The next big milestone was the the routine day 80 biopsy. This was particularly significant because we knew a "negative" result for leukemia was our ticket back home to Dr. Broome's care at Georgetown and an end to this Seattle chapter of our story. More than anything, it would mean that the cancer was still 'away' and we could take some more baby steps back to normalcy. I had the biopsy in the morning and was immediately transferred to the triage room for further evaluation with another temperature spike. At that point, we were so over the back and forth with a fever that could not be explained. We finally got home and began an agonizing 24 hours of suspense trying to be normal and waiting for the results while monitoring my temperature for another spike.
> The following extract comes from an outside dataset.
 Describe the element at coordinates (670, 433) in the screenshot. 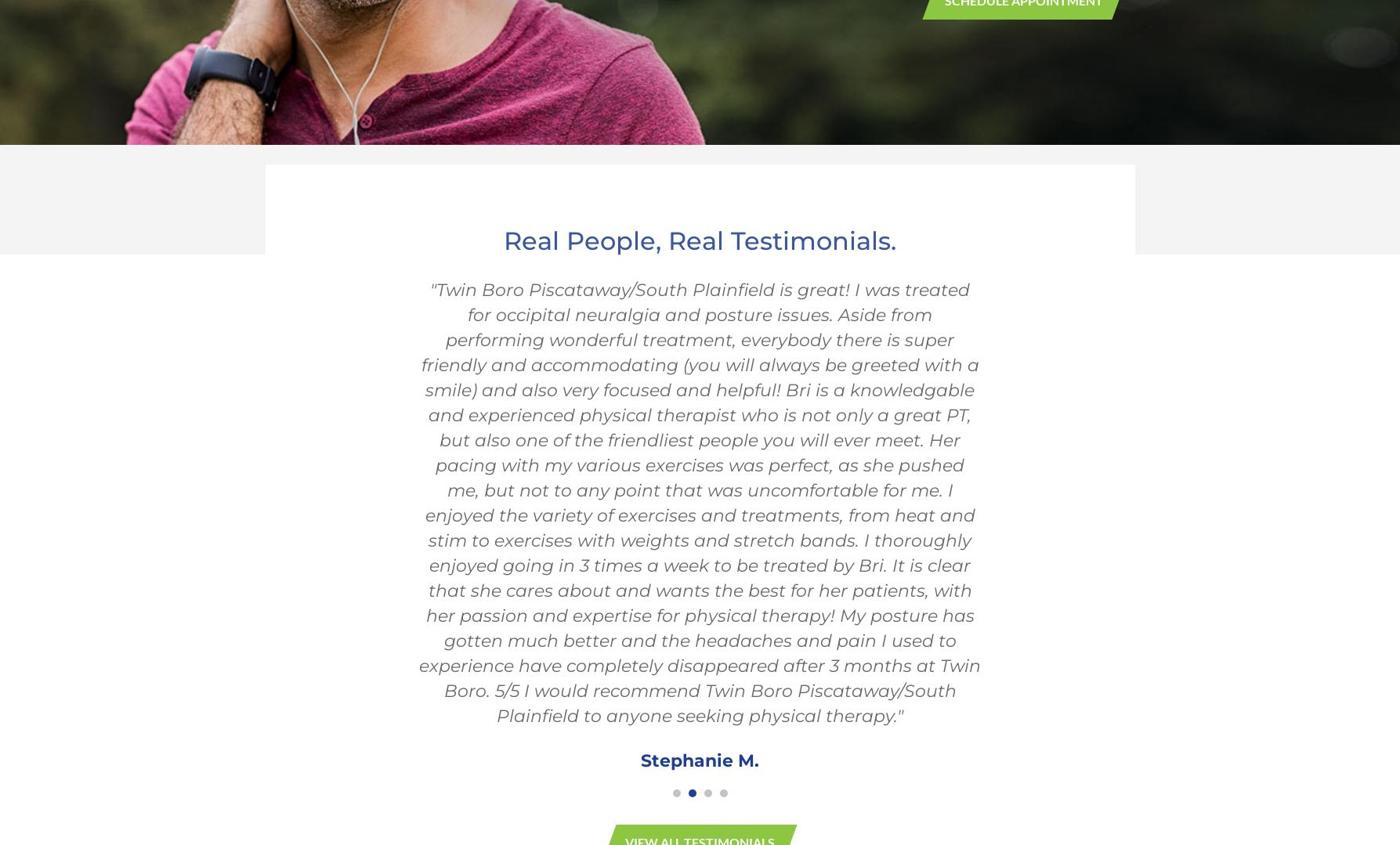

I see `'Wiken'` at that location.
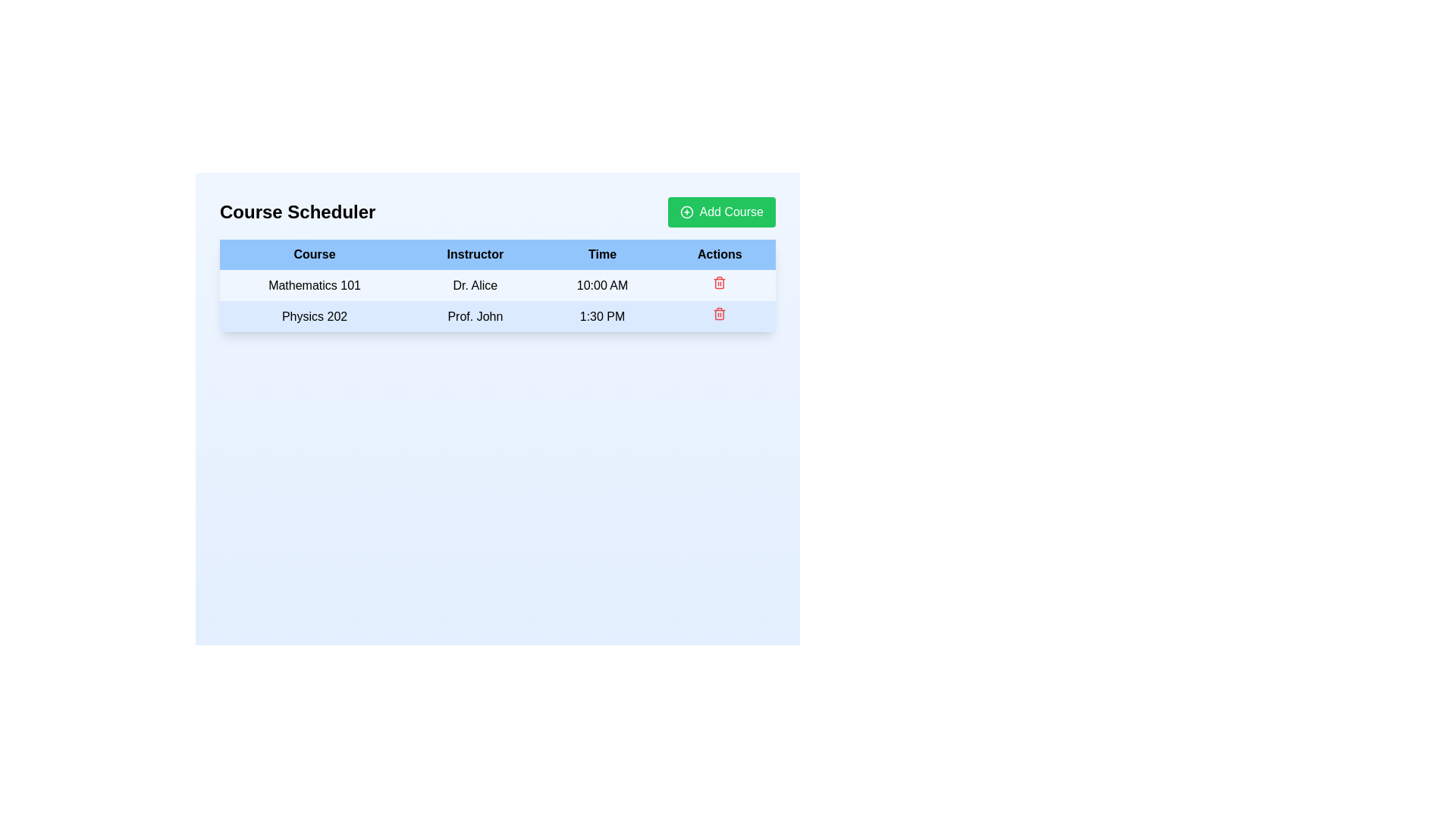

We went through the motions of eating dinner, swallowing pills, taking my temperature, and watching The Newsroom and possibly Teen Mom 2 (I'm going to claim that the fever blinded my judgement on that one).

Wednesday morning, Day 85, we got the call that the biopsy was clear of leukemia and I was cancer-free!!!! Hanna and I immediately started crying, hugging, and dancing....and I may have told the doctor I loved him. This was the news we knew lead to two tickets home in a couple weeks. This was the news that means the new cells are taking over and doing their cellular thing (that's technical medical jargon there, sorry for being so scientific). Once the dancing stopped, we spent the rest of the day smiling at each other and thinking beyond Seattle for the first time. We know that this is nowhere near the end of this journey. There will still be several years of frequent doctor visits and more scary bone marrow biopsies. But, it does mark the end of the Seattle chapter which has been equal parts exhausting, wonderful, scary, and hopeful. We close this chapter with stronger love, deeper faith, and a brand new outlook on life.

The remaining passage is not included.